The yellow Ferrari Italia twists out of a steep curve and rockets down the ribbon of blacktop. The tires smoke. The V-8 howls. Somewhere on the long straightaway, the needle on the speedometre touches 150 miles an hour. The test driver downshifts and hurtles into a hairpin turn. So this is what Ferraristi mean by "sex on wheels."
Here, outside the north central Italian town of Maranello, yellow, blue and blood-red Ferraris race through 14 curves on the company's 1.9-mile-long track known as the Fiorano circuit.
It is a place of sonorous engines and sinuous curves, where engineers don't just tune up engines - they tune them, like pianos, to produce that libidinous vroom. It is a place where the price of admission is at least 180,000 euros ($2,50,000) and can zoom toward a million with custom colours, hand-stitched calfskin seats and dashboards upholstered with manta ray hide.

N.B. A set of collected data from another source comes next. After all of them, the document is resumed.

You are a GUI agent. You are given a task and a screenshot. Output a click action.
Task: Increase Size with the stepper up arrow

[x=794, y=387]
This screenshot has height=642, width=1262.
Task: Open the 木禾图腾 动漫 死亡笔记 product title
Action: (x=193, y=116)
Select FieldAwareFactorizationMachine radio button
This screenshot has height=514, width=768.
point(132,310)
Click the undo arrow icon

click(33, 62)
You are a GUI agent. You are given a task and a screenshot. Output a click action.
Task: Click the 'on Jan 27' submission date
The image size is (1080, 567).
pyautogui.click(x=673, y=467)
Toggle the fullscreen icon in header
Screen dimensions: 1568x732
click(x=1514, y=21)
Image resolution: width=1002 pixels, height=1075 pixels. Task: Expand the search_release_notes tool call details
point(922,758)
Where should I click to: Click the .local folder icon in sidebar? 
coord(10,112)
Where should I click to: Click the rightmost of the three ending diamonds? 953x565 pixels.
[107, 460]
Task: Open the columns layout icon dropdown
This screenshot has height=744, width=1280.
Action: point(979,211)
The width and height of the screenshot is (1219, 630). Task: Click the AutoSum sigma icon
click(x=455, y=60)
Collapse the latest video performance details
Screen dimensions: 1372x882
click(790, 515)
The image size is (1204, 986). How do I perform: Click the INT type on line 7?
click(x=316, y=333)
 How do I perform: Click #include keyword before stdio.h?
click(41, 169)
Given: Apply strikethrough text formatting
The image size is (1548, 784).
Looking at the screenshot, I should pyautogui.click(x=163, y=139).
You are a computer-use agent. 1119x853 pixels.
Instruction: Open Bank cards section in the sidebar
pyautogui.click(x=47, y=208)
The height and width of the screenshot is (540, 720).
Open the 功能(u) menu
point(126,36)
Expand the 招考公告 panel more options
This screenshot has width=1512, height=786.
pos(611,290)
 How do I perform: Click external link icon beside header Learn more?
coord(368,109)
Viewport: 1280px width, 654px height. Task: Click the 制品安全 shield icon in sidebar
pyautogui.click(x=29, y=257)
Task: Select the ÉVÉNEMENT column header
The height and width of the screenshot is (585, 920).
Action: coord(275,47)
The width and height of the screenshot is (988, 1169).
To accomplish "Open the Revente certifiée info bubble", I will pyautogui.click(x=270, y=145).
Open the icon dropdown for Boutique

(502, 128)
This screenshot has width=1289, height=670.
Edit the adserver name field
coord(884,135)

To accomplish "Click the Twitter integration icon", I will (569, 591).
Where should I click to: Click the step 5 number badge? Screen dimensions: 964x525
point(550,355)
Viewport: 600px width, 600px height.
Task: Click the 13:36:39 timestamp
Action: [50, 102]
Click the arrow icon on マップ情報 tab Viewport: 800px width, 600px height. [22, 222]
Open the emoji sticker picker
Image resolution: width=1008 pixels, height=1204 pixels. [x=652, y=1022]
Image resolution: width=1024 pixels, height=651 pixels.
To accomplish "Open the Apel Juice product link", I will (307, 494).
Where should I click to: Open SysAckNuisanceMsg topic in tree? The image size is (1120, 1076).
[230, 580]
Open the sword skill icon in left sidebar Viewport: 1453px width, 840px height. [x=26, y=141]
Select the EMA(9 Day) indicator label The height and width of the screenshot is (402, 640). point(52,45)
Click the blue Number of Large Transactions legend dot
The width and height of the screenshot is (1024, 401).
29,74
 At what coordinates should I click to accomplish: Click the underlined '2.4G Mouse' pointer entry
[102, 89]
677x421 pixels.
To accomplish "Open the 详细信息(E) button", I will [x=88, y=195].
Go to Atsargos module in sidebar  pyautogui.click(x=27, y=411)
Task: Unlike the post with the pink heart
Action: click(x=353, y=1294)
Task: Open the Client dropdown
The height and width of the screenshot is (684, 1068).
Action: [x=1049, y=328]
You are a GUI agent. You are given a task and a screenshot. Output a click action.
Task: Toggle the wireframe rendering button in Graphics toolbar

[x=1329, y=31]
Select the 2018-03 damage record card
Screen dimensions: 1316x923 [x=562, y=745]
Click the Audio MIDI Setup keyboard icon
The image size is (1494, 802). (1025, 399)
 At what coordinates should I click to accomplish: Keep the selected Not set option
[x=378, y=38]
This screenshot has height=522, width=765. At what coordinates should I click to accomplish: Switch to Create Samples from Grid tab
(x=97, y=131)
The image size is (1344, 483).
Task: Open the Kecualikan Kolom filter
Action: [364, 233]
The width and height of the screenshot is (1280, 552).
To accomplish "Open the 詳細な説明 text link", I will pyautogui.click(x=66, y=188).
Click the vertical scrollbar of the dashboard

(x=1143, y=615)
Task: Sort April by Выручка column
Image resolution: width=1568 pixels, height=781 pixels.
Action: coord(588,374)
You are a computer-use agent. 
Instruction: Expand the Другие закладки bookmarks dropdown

And where Ferrari executives are now looking to get a bit practical - or at least what passes for practical here in this rarefied world.
So, brace yourself: Ferrari is making a hatchback. Mind you, this is no ordinary hatchback. With a cobra-like front end and a 660-horsepower engine, it starts at 260,000 euros ($3,70,000).
Luca Cordero di Montezemolo, the company's chairman, says the car, an all-wheel drive known as the FF, is intended for the man who craves a Ferrari but finds himself hauling a baby seat and sports equipment on the weekends.
"Ferrari used to be the car that you kept in your garage, took out to polish and show, and put back into the garage," Montezemolo, 63, said. "Today, people want to do more with a car."